Le Luxembourg fournira des communications par satellite et assurera la surveillance de l’espace. Depuis 2018, la Défense luxembourgeoise s’est lancé dans le domaine satellitaire afin d’augmenter ses investissements d’abord avec le satellite GovSat-1, dont la Marine belge a été la première à profiter. Elle a offert aussi des capacités de communication à la Minusma mais aussi à l’EUTM Mozambique ou encore à la mission de l’OTAN en Irak depuis le Luxembourg. Il y a ensuite le programme LUXEOSys, qui permet l’acquisition et le lancement d’un satellite d’observation de la Terre, qui ne se met pas en place sans remous puisque son coût initial de 168,2 millions d’euros est passé à 350 millions d’euros. La Défense belge sera impliquée dans le projet. Une partie du projet est externalisée en Belgique, le centre militaire de Diekirch ne pouvant pas accueillir les installations au sol pour le satellite. Ces dernières seront basées à Redu tandis que la programmation des images (plan d’imagerie) et du contrôle de qualité sera assurée par la Défense belge depuis son quartier général d’Evere. Quant à la gestion opérationnelle et à la maintenance, elle a été confiée à la société LUXEOps qui a remporté le marché en octobre 2021. Le lancement du satellite et la mise en service sont prévus en 2023.

Pays-Bas

La contribution néerlandaise consistera en une unité de manoeuvre de 150 militaires, des véhicules blindés Boxer et une unité médicale. Les véhicules blindés Boxer sont très largement utilisés par la Landmacht depuis 2018 en Lituanie au sein de l’opération enhanced Forward Presence. Les Pays-Bas comptent également augmenter leur participation aux missions européennes et déployer des officiers d’état-major supplémentaires au sein du quartier général militaire de l’UE.

Belgique

La Belgique n’a pas réellement précisé les contours de sa contribution qui consistera en des capacités de niche. La ministre Ludivine Dedonder a toutefois précisé que la Défense belge participerait en 2024 aux battlegroups de l’UE (EUBG), des groupements tactiques qui n’ont jamais été utilisés depuis leur mise en place en 2007 mais qui permettent des entraînements interalliés. La Belgique avait pris la tête d’un EUBG en 2018. En général, elle assume cette responsabilité environ tous les quatre ans.

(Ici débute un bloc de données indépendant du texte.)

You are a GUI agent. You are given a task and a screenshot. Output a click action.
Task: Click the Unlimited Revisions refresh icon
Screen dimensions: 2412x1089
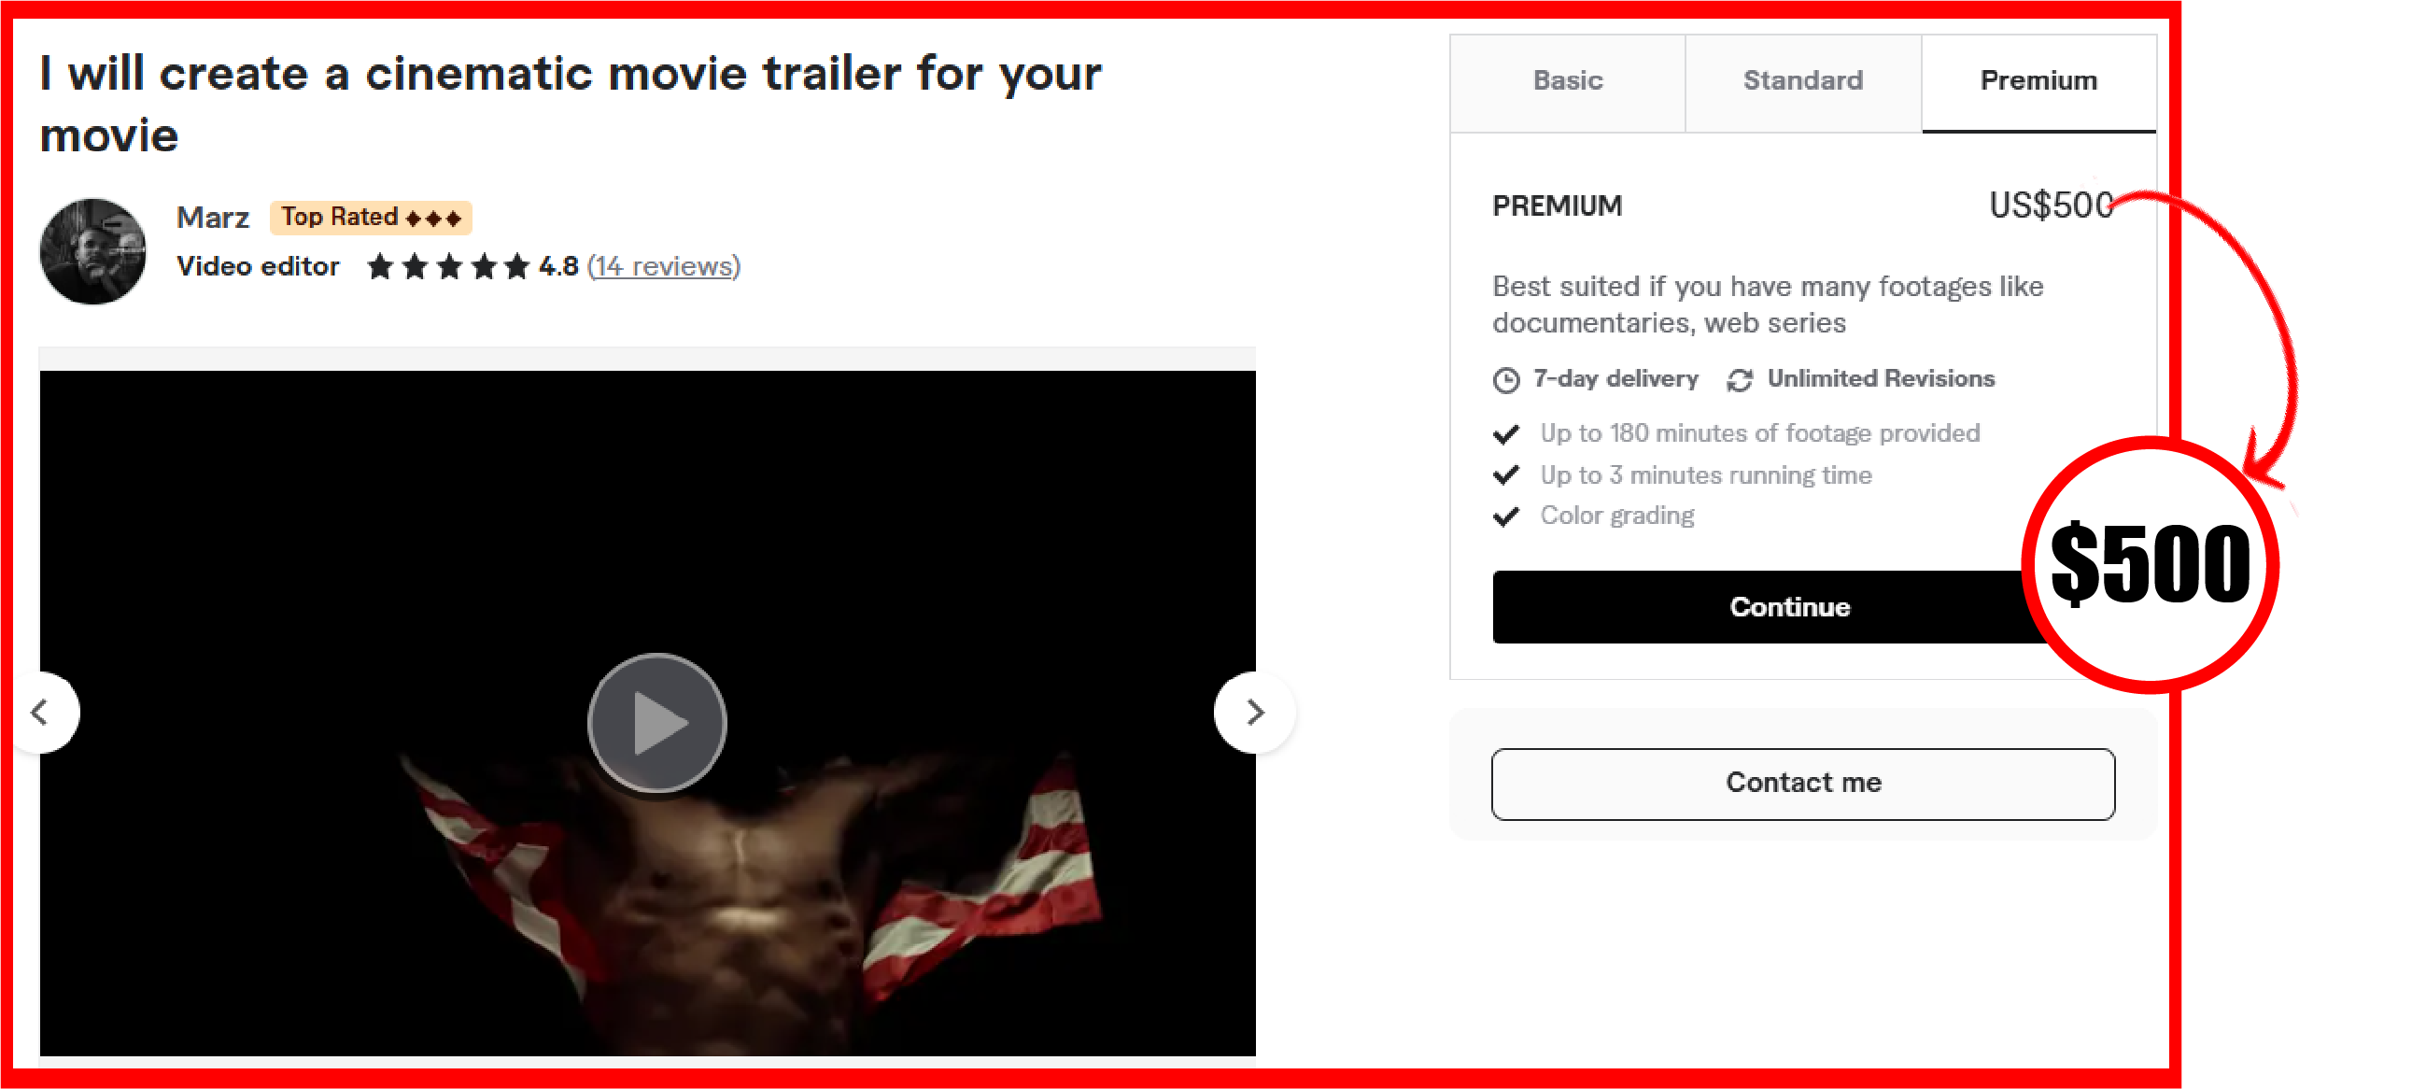pyautogui.click(x=1740, y=380)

« Notre coopération bilatérale et trilatérale est multiple et de longue date. Elle témoigne d’un niveau de confiance élevé. Nous espérons qu’elle pourra servir d’exemple pour une coopération militaire européenne à plus grande échelle », déclarent les trois ministres. Parmi les nombreux projets de coopération, on peut parler de l’achat conjoint de frégates et chasseurs de mines entre la Belgique et les Pays-Bas, l’acquisition de drones entre les trois pays du Benelux ou bien encore l’exploitation conjointe de la flotte d’A400M entre la Belgique et le Luxembourg.